» **What the task asks**
For every line in the data below that contains "indicator", copy the line.

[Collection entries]
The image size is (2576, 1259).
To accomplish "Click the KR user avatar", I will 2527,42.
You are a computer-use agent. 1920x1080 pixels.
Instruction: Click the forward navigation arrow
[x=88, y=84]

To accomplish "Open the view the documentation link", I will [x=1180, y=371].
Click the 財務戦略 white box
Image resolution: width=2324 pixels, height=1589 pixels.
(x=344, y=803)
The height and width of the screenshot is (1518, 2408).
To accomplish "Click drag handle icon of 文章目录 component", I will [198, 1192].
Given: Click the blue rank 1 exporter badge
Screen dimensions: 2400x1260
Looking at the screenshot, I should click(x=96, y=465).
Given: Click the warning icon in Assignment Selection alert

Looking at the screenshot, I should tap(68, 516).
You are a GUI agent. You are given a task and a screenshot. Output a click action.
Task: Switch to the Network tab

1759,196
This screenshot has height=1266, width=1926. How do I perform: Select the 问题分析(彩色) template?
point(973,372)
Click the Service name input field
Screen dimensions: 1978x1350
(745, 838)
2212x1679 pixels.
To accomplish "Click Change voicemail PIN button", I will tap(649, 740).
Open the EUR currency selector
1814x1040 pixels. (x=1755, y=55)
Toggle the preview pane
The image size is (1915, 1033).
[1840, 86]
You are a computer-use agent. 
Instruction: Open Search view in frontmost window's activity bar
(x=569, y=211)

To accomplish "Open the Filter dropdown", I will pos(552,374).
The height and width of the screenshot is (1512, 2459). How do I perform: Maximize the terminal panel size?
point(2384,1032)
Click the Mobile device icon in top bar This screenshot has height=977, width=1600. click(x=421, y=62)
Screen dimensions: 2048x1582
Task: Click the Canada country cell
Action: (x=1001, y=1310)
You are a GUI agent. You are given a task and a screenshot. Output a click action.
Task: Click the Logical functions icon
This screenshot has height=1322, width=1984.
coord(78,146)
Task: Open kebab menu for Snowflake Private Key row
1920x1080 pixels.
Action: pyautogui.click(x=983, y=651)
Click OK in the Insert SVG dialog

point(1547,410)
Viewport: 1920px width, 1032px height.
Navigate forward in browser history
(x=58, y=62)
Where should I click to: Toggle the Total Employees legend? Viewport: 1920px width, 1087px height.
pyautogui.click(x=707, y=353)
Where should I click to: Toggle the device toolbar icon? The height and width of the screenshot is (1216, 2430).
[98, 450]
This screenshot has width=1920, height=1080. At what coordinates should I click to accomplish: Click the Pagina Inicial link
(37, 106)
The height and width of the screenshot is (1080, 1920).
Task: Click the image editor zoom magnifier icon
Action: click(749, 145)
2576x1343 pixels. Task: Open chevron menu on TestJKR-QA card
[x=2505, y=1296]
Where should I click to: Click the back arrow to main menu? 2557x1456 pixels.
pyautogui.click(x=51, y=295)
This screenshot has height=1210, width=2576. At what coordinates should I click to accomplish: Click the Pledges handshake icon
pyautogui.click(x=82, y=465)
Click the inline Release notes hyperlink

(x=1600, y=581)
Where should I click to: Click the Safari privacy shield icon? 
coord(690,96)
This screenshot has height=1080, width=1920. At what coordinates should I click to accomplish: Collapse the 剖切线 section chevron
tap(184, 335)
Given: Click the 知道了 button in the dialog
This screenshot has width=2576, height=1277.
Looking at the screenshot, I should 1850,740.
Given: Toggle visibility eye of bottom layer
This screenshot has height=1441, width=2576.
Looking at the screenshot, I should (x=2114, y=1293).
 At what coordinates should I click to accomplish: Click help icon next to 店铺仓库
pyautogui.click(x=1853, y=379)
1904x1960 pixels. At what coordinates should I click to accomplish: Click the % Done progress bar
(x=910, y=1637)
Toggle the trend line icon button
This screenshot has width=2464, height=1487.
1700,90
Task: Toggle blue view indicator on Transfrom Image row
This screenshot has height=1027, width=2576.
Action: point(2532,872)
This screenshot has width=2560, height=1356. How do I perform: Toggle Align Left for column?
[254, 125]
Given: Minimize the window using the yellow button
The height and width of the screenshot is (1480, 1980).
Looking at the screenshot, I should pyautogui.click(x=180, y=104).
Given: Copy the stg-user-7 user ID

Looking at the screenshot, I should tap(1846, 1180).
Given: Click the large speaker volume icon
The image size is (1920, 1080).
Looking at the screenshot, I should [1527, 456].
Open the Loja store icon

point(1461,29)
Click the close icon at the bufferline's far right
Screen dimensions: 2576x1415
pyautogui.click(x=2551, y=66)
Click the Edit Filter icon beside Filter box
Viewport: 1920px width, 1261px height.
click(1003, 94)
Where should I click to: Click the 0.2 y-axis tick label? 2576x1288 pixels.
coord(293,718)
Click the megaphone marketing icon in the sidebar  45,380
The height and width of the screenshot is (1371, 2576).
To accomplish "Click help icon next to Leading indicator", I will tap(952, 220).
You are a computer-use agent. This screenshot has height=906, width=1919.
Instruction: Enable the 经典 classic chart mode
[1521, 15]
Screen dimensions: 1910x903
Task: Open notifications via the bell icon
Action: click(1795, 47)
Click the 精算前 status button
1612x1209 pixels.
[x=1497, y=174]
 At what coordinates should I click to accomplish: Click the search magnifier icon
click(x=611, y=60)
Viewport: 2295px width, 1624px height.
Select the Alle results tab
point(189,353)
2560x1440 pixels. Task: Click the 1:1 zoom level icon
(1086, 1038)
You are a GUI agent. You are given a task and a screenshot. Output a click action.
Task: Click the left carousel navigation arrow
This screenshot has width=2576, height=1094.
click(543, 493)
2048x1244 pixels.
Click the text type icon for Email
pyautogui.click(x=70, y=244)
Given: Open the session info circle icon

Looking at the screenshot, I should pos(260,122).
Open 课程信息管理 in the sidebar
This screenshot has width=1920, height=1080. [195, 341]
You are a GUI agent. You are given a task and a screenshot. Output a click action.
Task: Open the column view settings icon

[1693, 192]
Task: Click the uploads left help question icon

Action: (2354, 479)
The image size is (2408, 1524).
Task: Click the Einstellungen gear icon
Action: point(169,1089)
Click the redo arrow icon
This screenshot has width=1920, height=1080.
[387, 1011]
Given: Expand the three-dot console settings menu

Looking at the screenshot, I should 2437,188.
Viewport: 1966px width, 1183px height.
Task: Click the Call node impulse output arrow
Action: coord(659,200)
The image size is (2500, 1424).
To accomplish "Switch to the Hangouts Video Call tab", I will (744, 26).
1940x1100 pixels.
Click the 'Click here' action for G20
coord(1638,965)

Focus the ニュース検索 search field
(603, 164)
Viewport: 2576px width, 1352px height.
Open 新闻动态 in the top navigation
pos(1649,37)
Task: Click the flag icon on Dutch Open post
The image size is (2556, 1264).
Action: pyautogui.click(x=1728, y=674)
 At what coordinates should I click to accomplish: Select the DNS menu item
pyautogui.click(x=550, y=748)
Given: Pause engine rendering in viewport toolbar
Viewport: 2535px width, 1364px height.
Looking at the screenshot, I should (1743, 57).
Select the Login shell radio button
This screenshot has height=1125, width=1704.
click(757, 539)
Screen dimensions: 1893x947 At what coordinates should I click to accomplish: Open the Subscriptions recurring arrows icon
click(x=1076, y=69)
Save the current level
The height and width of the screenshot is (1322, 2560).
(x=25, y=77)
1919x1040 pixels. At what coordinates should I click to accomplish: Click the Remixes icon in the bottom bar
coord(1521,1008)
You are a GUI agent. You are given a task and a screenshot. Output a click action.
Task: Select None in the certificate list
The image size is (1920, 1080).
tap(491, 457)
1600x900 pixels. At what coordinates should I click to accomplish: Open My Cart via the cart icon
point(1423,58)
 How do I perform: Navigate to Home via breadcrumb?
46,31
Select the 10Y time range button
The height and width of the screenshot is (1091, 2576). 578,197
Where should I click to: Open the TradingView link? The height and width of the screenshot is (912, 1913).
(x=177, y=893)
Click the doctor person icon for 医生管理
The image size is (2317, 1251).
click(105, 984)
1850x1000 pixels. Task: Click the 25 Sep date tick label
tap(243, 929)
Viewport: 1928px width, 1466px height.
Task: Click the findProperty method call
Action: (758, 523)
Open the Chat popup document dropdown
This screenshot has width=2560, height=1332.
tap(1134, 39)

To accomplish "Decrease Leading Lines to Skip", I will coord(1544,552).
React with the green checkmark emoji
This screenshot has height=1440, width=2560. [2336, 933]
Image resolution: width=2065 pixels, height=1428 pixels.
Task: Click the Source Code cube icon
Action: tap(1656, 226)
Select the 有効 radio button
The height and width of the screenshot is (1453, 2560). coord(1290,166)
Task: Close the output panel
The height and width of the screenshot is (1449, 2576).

» **Problem solution**
Task: Toggle blue view indicator on Transfrom Image row
To accomplish "Click help icon next to Leading indicator", I will tap(952, 220).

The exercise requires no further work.